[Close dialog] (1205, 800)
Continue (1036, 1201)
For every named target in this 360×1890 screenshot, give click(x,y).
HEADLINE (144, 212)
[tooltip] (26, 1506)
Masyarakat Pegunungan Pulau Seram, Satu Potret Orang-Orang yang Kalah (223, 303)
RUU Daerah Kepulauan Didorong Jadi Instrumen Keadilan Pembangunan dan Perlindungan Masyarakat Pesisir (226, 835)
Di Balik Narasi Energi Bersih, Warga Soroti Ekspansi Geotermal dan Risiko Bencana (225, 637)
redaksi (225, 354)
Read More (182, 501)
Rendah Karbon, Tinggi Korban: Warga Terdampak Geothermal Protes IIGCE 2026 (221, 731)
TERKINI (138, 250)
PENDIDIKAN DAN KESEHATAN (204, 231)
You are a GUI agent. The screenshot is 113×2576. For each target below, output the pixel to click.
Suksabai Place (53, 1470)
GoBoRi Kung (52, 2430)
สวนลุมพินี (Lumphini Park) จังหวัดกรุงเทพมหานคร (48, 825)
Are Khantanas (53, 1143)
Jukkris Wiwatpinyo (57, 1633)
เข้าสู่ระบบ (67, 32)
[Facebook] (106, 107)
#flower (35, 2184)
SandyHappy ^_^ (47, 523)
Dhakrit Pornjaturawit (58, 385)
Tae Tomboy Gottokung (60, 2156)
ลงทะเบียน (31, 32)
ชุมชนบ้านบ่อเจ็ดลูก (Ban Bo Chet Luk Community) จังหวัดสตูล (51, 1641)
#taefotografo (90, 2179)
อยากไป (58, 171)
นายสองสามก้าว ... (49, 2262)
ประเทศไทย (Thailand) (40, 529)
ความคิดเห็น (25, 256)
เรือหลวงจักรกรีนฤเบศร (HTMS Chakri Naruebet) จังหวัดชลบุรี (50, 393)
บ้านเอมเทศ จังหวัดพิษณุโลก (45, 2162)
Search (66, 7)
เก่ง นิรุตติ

▸ How to complete this task
Exactly as written, output all of the entries.

▸ Completed exercise
[Close dialog] (1205, 800)
Continue (1036, 1201)
For every named target in this 360×1890 screenshot, give click(x,y).
HEADLINE (144, 212)
[tooltip] (26, 1506)
Masyarakat Pegunungan Pulau Seram, Satu Potret Orang-Orang yang Kalah (223, 303)
RUU Daerah Kepulauan Didorong Jadi Instrumen Keadilan Pembangunan dan Perlindungan Masyarakat Pesisir (226, 835)
Di Balik Narasi Energi Bersih, Warga Soroti Ekspansi Geotermal dan Risiko Bencana (225, 637)
redaksi (225, 354)
Read More (182, 501)
Rendah Karbon, Tinggi Korban: Warga Terdampak Geothermal Protes IIGCE 2026 (221, 731)
TERKINI (138, 250)
PENDIDIKAN DAN KESEHATAN (204, 231)
You are a GUI agent. The screenshot is 113×2576. For each target below, output the pixel to click.
Suksabai Place (53, 1470)
GoBoRi Kung (52, 2430)
สวนลุมพินี (Lumphini Park) จังหวัดกรุงเทพมหานคร (48, 825)
Are Khantanas (53, 1143)
Jukkris Wiwatpinyo (57, 1633)
เข้าสู่ระบบ (67, 32)
[Facebook] (106, 107)
#flower (35, 2184)
SandyHappy ^_^ (47, 523)
Dhakrit Pornjaturawit (58, 385)
Tae Tomboy Gottokung (60, 2156)
ลงทะเบียน (31, 32)
ชุมชนบ้านบ่อเจ็ดลูก (Ban Bo Chet Luk Community) จังหวัดสตูล (51, 1641)
#taefotografo (90, 2179)
อยากไป (58, 171)
นายสองสามก้าว ... (49, 2262)
ประเทศไทย (Thailand) (40, 529)
ความคิดเห็น (25, 256)
เรือหลวงจักรกรีนฤเบศร (HTMS Chakri Naruebet) จังหวัดชลบุรี (50, 393)
บ้านเอมเทศ จังหวัดพิษณุโลก (45, 2162)
Search (66, 7)
เก่ง นิรุตติ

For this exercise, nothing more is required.